And for the first time in ten years, he wasn’t pretending I didn’t exist.
“I’m not deciding anything. I’m just telling you what I see. He’s been calling me every Sunday for two years. Asking about you. Asking if you’re happy. Asking if you ever mention him.” Lukas’s voice was steady, but his hands were white-knuckled around his mug. “I didn’t tell you because I didn’t think you’d want to know. But now he’s dying, and I’m tired of being the mailbox.”

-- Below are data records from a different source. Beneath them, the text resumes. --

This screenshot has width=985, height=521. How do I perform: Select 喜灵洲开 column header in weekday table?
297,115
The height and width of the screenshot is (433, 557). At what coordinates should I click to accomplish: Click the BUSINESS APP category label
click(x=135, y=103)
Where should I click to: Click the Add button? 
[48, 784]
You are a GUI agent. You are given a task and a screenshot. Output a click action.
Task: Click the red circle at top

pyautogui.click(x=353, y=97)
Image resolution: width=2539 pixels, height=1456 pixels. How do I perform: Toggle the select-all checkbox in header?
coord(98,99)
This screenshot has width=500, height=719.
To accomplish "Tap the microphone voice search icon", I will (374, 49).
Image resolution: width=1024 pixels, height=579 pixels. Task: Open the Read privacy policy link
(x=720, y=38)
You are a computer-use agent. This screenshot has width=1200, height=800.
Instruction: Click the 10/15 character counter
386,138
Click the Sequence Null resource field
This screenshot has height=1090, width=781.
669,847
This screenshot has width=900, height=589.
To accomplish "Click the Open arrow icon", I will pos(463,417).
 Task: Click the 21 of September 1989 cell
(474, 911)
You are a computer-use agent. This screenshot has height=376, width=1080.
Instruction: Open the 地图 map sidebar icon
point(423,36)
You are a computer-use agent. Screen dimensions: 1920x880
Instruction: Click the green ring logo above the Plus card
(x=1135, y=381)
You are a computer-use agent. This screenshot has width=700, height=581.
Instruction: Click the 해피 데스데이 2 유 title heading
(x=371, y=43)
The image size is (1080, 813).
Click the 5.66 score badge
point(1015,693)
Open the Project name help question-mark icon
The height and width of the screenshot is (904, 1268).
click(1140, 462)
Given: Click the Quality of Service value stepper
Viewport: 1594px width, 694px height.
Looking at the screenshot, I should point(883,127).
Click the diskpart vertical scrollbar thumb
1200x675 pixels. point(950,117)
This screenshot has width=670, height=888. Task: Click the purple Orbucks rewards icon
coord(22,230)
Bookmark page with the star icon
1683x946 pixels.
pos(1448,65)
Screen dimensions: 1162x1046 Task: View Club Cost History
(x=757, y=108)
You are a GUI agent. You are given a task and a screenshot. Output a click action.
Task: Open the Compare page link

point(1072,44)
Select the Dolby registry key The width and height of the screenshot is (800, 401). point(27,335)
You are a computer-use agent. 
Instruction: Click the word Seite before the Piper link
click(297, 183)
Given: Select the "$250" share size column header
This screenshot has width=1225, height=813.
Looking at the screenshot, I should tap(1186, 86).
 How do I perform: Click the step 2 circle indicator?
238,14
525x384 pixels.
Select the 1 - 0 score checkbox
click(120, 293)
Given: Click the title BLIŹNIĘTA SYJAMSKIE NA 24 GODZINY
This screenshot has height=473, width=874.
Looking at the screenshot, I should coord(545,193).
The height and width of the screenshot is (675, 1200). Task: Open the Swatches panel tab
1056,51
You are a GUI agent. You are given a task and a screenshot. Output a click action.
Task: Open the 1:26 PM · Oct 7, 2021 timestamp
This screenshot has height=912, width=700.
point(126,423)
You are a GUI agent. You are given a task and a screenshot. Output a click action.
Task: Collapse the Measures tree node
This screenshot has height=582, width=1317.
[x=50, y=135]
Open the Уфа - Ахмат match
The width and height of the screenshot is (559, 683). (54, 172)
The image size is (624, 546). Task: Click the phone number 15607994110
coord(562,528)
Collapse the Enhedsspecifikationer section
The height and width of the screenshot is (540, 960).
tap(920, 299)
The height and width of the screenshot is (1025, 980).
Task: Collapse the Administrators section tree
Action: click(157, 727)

Our father picked up his mug. His hand shook. “I’m not trying to erase anything. I’m trying to—” He stopped. Looked down at the coffee like it might tell him the word he was searching for. “I’m trying to say I’m sorry without making it worse.” incesto madres e hijos comics xxx 1
“That you, June?” My father’s voice, thinner than I remembered. Ragged at the edges.
“Because I ran out of reasons not to,” he said. “I told myself for years that you were better off. That you’d moved on, that you didn’t need a father who didn’t know how to be one. I told myself that silence was kindness.” He set the mug down. His hand was still shaking. “It wasn’t kindness. It was cowardice. And I’ve been sitting in this chair for ten years, watching the same four walls, telling myself the same lies, and now I don’t have ten years. I don’t have ten months. I have maybe ten good weeks before the pain gets bad enough that I can’t talk through it.” And for the first time in ten years,
He laughed. Actually laughed. It turned into a cough, and he had to sit back down in the recliner, and I watched him and felt something twist in my chest that I refused to name.
“You deserve nothing,” I said. “That’s the point. You don’t get to call me here because you’re dying and pretend that erases anything.” He’s been calling me every Sunday for two years
The driveway was longer than I remembered, or maybe I was just smaller inside. The azalea bushes my mother had planted were gone, replaced by knotweed and despair. The garage door hadn’t been painted in a decade. But the front door was the same hollow-core slab that I’d slammed so many times the frame had splintered.